Investigators have begun to tease out why some people may not benefit from TMS. “We found that the longer the duration of the current episode of depression, the worse the response. Those whose current episode had lasted 5 years or longer didn’t respond well,” says Avery.
Several studies hint that TMS may rival ECT in effectiveness, at least for depressed people with no other psychological problems. In one trial, Leon Grunhaus of the Sheba Medical Center in Ramat Gan, Israel, and his colleagues compared ECT with 10-Hz rTMS treatments in 40 people with severe depression. The investigators randomly assigned each patient to one of the two therapies.
“Our results indicate that rTMS is as effective as ECT in the treatment of patients with major depressive disorder without psychosis,” the research team concluded in the Feb. 15 Biological Psychiatry.

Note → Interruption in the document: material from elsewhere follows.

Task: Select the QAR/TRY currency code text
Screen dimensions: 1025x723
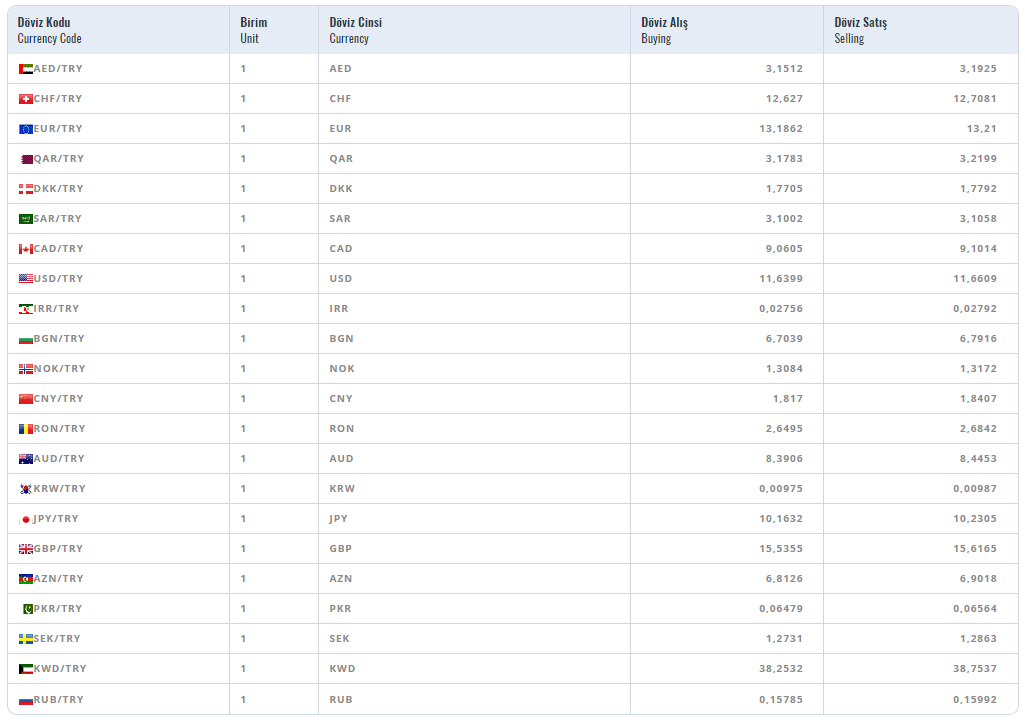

In an even more radical effort, a few researchers have begun to use TMS as a form of ECT. In other words, they use the magnetic stimulation to deliberately induce seizures in people with severe depression. These scientists argue that the seizures produced by ECT may be integral to its success and that TMS can generate seizures in targeted regions of the brain without affecting others areas, such as those involved in memory.
On May 1, a woman in Switzerland became the first person to receive such “magnetic seizure therapy.” A team led by Thomas Schlaepfer of the University of Bern in Switzerland and Sarah Lisanby and Harold Sackeim, both of Columbia University, was able to trigger seizures in the anesthetized woman in four separate trials. The group used 40 Hz rTMS and administered stronger magnetic pulses than those of standard rTMS treatments.
The woman scored lower on depression assessments after the seizures and reported that she recovered more quickly from TMS than traditional ECT. Still, it’s too early to gauge TMS’ effectiveness as a seizure therapy, warns Schlaepfer.
“The field has not been helped by overenthusiastic interpretations of studies,” says Schlaepfer. “My general reading of the field is that up to now there’s no convincing proof of antidepressant effects, but there are certainly hints. What we really need are large, multicenter trials.”